It's kind of like complaining a vc made 500x what you did on an IPO.

I also think hacker news has no concept of what a large lawsuit like this
costs.

if they spend 20 bucks a class member on everything from locating them to
location to answering questions to handling claims, that's 50% of that 1.25
million right there. That doesn't include the _actual_ billable hour cost of
the lawsuit, which for large and complex lawsuits, is ridiculous.

At the same time, hilariously, people here are against class arbitration
(which would pay lawyers dramatically less and claimants more), and pretty
much every other solution. It appears they just think "lawyers should be paid
less, but work harder to get others money". IE they want a system where there
are class actions, and the companies are made to hurt, but nobody else other
than the people in the class make money.

The truth is most of these claims are _worthless entirely_ , and people don't
deserve squat. So $125 is infinitely more than they should have gotten. (i'm
sure someone will come along with no understanding of contract damages and
claim the class members deserve billions)
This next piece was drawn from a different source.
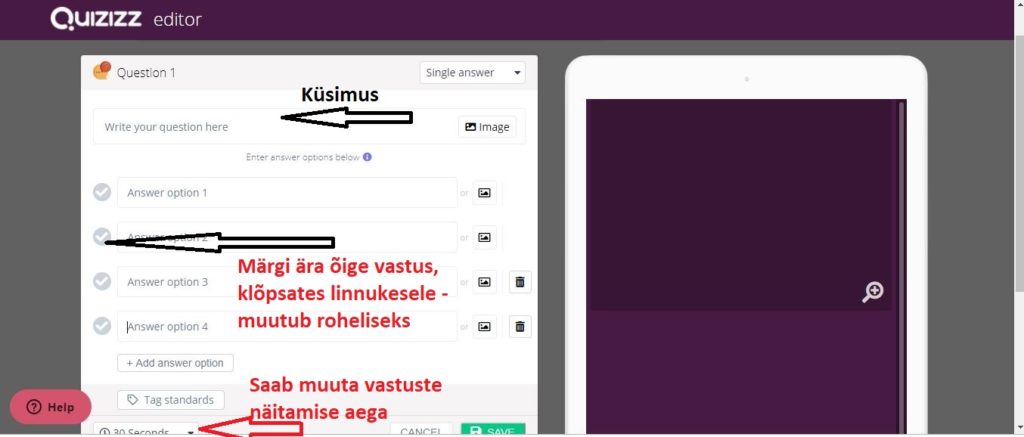
Task: Delete answer option 4 with trash icon
Action: pyautogui.click(x=520, y=327)
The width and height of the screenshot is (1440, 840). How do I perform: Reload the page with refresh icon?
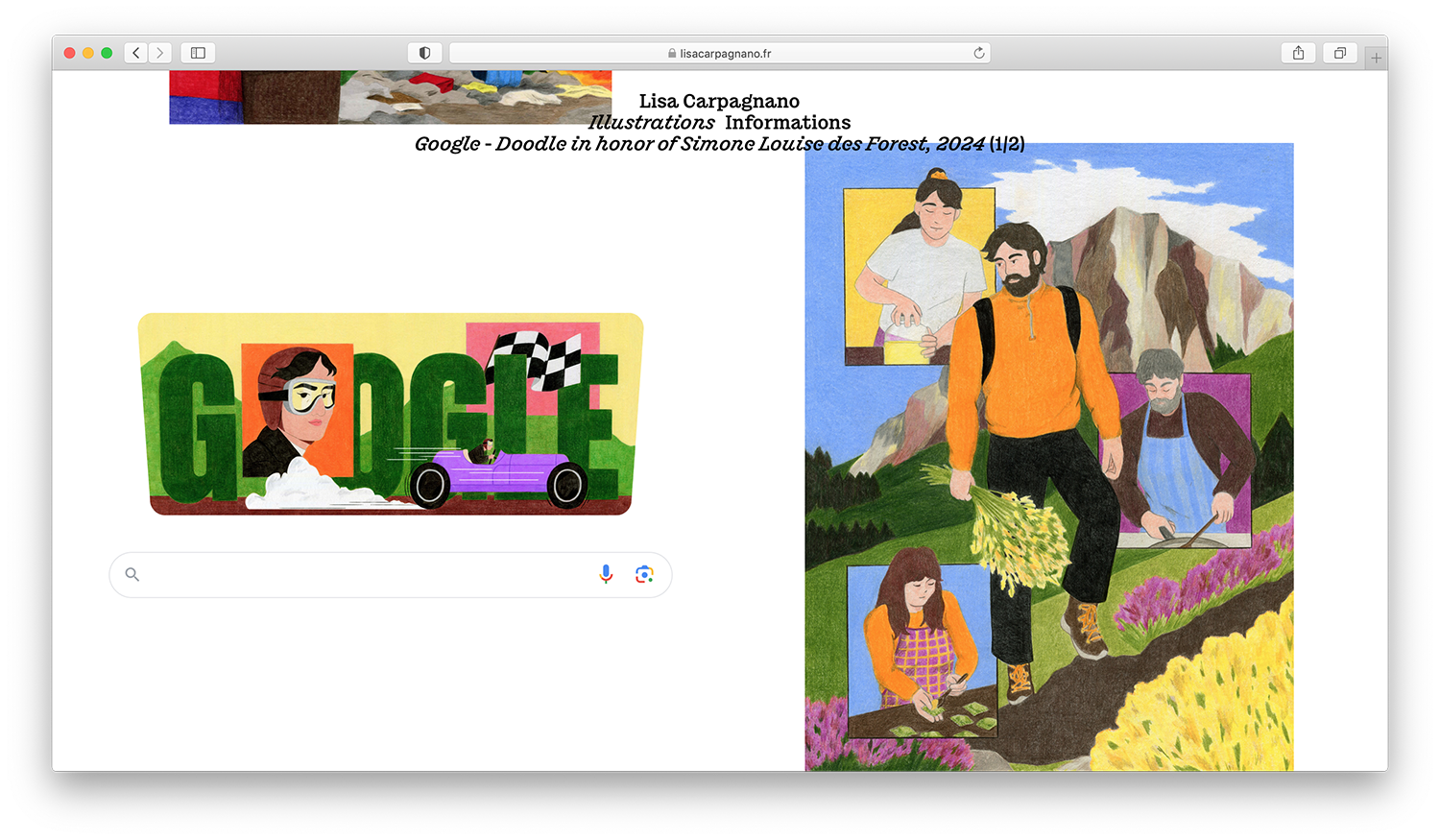[978, 53]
Are some valuable? Sure. Do some serve a valuable purpose of deterrent? Again,
sure.

But that's like 1 in 50 or 1 in 100 of all class action lawsuits right now.

Check out most class action lawfirm case lists, for example, and see how many
you think are really deserving of more than nominal damages or "please fix
this issue for us". Think about how many of them are the moral equivalent of
bugs you've made in software before that is sold or used by other people. Do
you think you should be paying millions?

Personally, I can't wait for the day when liability for software bugs comes
and everyone here immediately changes their mind and decides most of these
kinds of lawsuits are probably not worth as much as they thought :)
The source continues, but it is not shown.